The Michigan Department of Transportation’s (MDOT’s) proposed five year transportation plan would cut 246 road projects and 7,888 jobs by 2011, because of plummeting gas tax revenues and a road funding system in the midst of collapse.
The State Transportation Commission recently approved the proposed plan that would make across the board program cuts in areas that include: highway, pavement, bridge, capacity improvements, and safety because, according to the report’s theme, “our needs are far exceeding our financial resources.”
“State policymakers have delayed action on fixing our road funding formula,” said Mike Nystrom, vice president of government and public relations at the Michigan Infrastructure and Transportation Association (MITA). “They’ve waited too long to address the problem and now legislators are seeing road projects in their own communities being cut due to their own inaction.”
MDOT’s draft 2009-2013 plan calls Michigan’s transportation challenges a “crisis” and includes a list of 246 local projects across the state that would be delayed or cancelled if additional transportation funding is not identified. A project delay list is attached, along with the entire five year plan. MDOT is asking the public to e-mail comments on the plan to MDOT-Five-Year-Program@michigan.govbefore Tuesday, Dec. 30, 2008.
Highlights of the plan include: • The plan created 23,034 jobs in 2007 but by 2011 it would create only 15,146, a loss of 7,888 jobs in four years. • Approximately 185 bridges will not receive needed repairs. • Five of the six projects proposed for capacity improvement would be impacted or delayed. • There will be fewer projects to address fatalities and severe injuries on roadways, and the proposal includes cuts to MDOT’s Safe Routes to School Program. • State revenues for local transit, intercity bus revenues, and passenger rail revenues will equal less than 50 percent of annual need.
“These cuts show the consequences Michigan is now facing due to inaction by state policymakers during the past several years,” Nystrom said. “The Legislature has a transportation rescue plan before it and policymakers must act before the end of this legislative session.”
The MITA investment plan repeals the state’s per gallon gas and diesel taxes and replaces it with an 18 percent tax on fuel wholesalers. This change would offset dramatically declining transportation revenues caused by higher gas prices, increasing fuel efficiency and alternative fuel vehicles, all of which have helped make the current gas tax obsolete.
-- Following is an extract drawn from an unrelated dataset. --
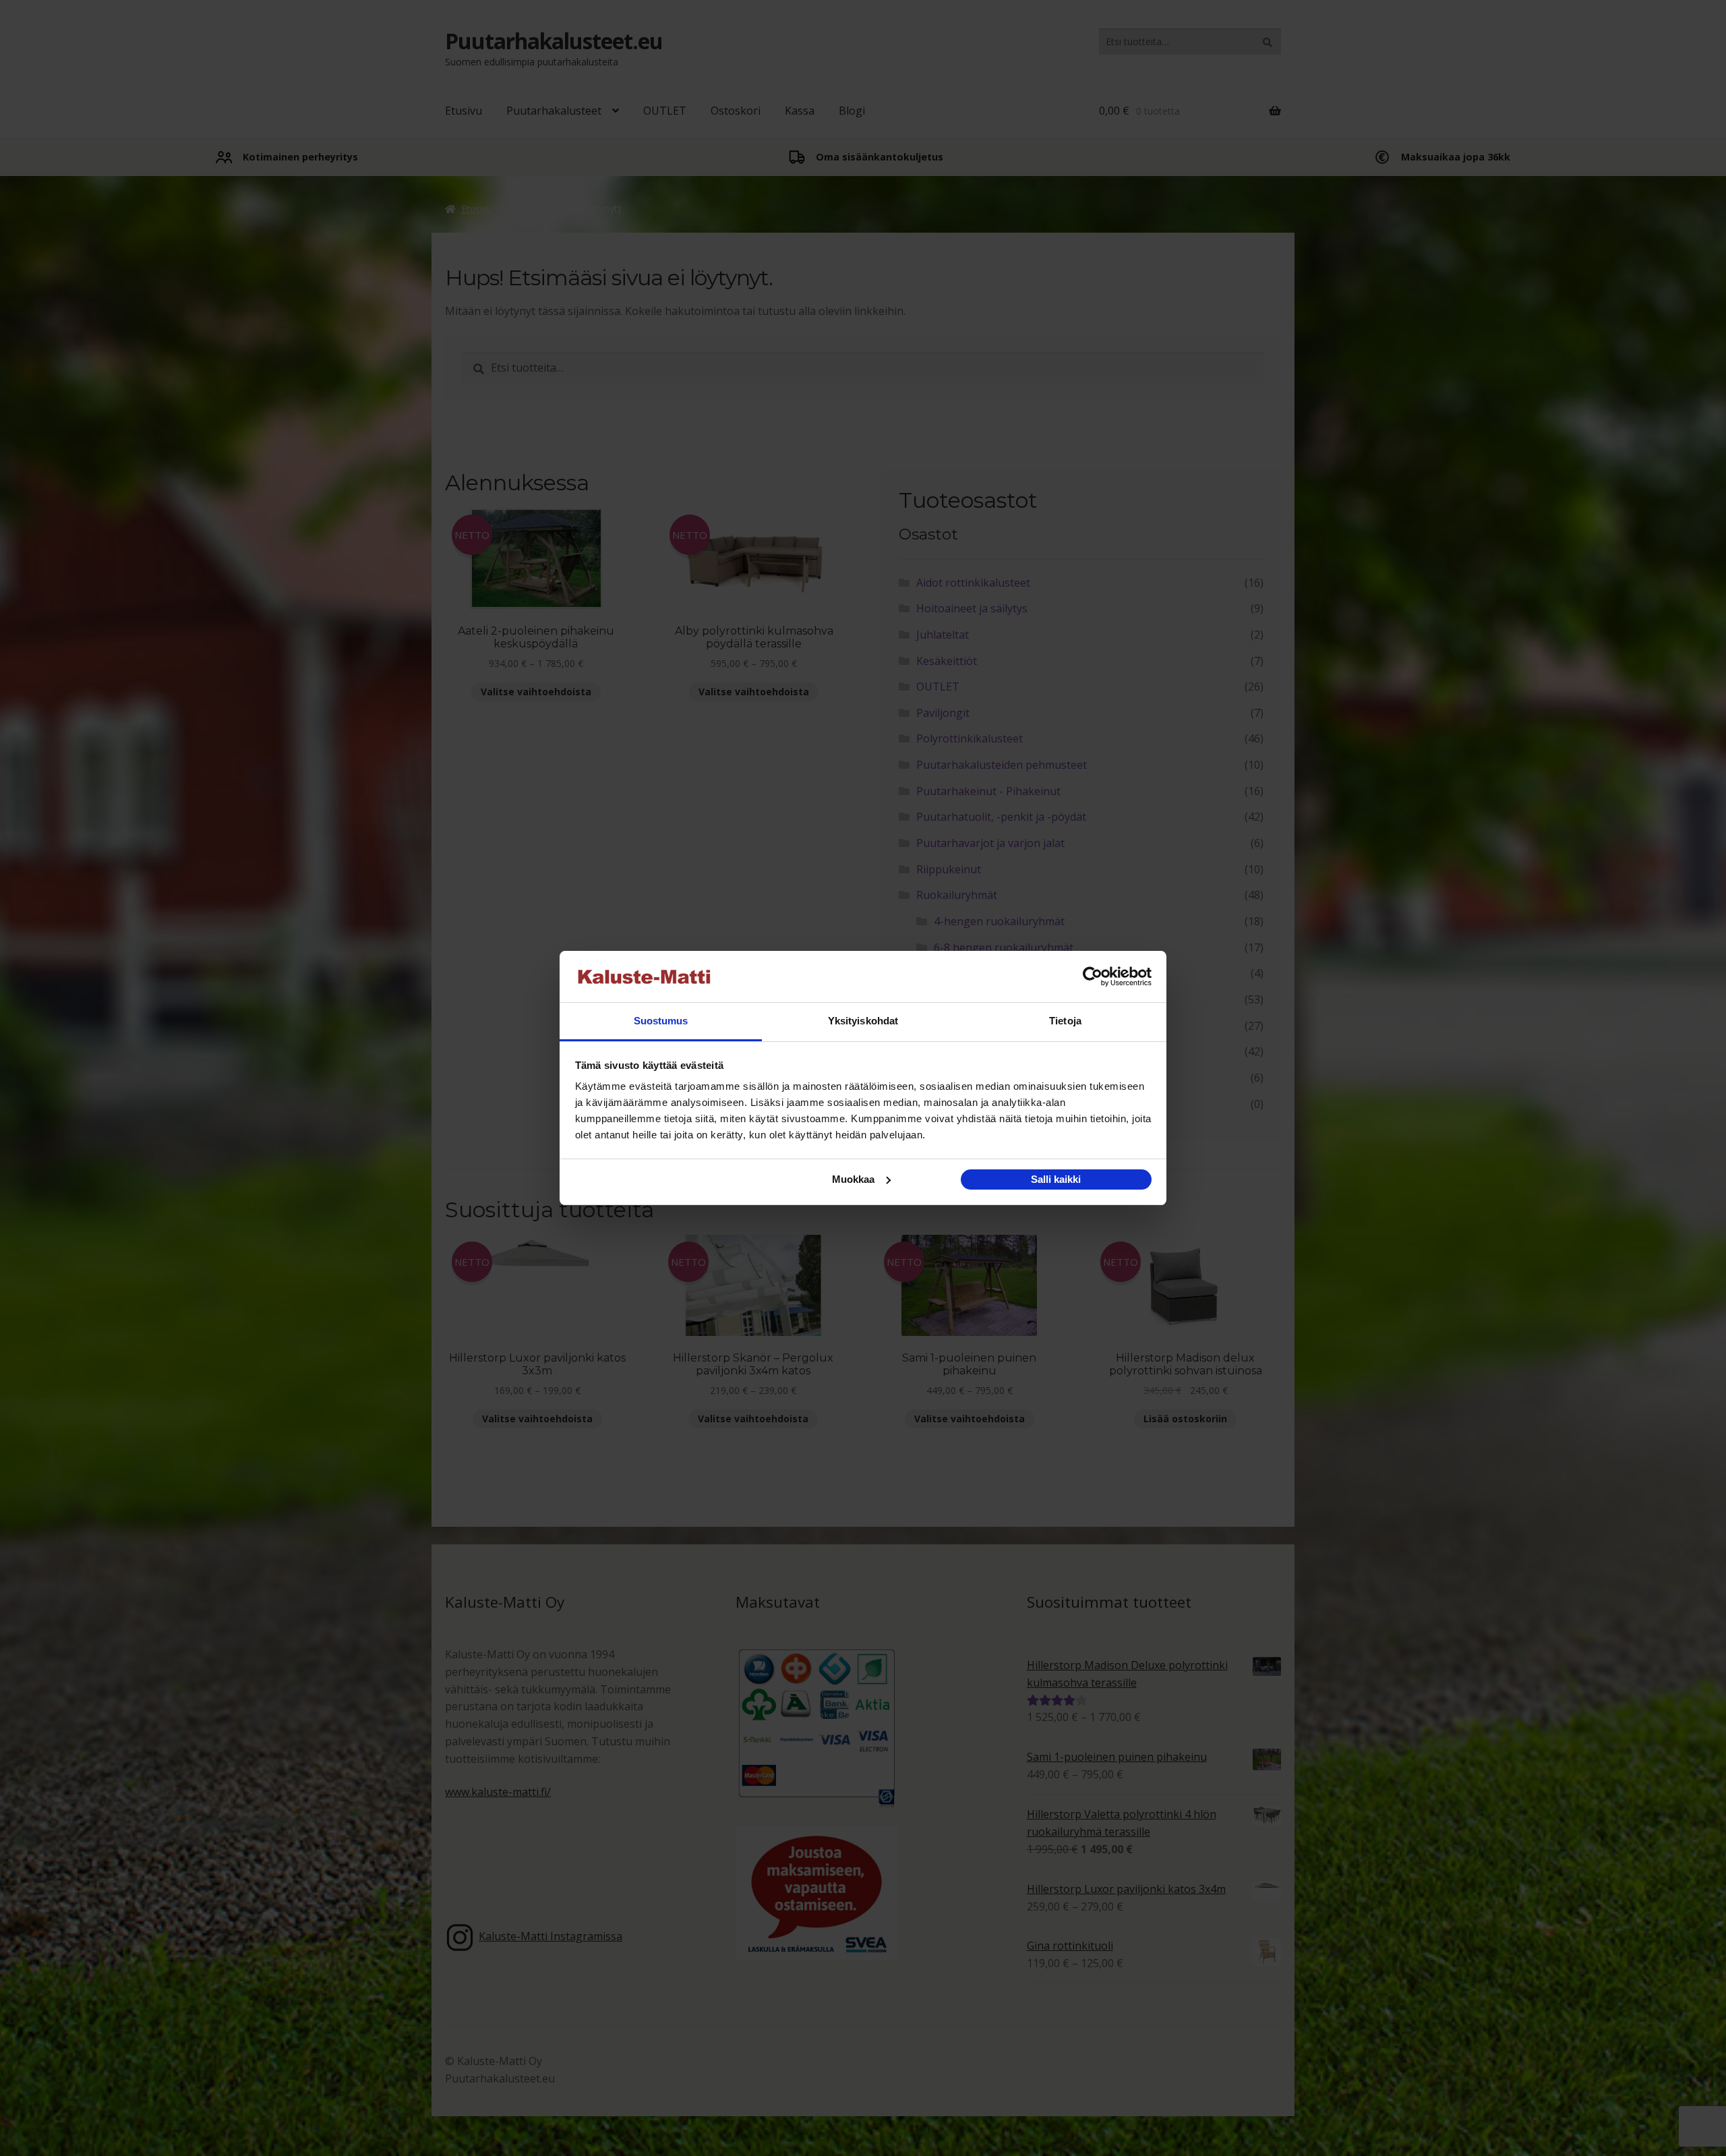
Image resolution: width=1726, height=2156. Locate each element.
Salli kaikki (1056, 1179)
The plan would invest nearly $1.5 billion above current levels and is a first step towards bringing Michigan’s transportation system up to the “good” level as described in the Michigan Transportation Funding Task Force (TF2) report, and sustain 46,000 Michigan jobs, according to estimates from MDOT. The average Michigan driver will pay an additional $12 per month in various fees if the plan is approved by the Legislature. According to the TF2 report, a $1.5 billion investment plan could save the average driver $250 per year in improved safety, $300 per year in vehicle maintenance costs and $450 per year in personal income, or roughly $1,000 a year in total savings.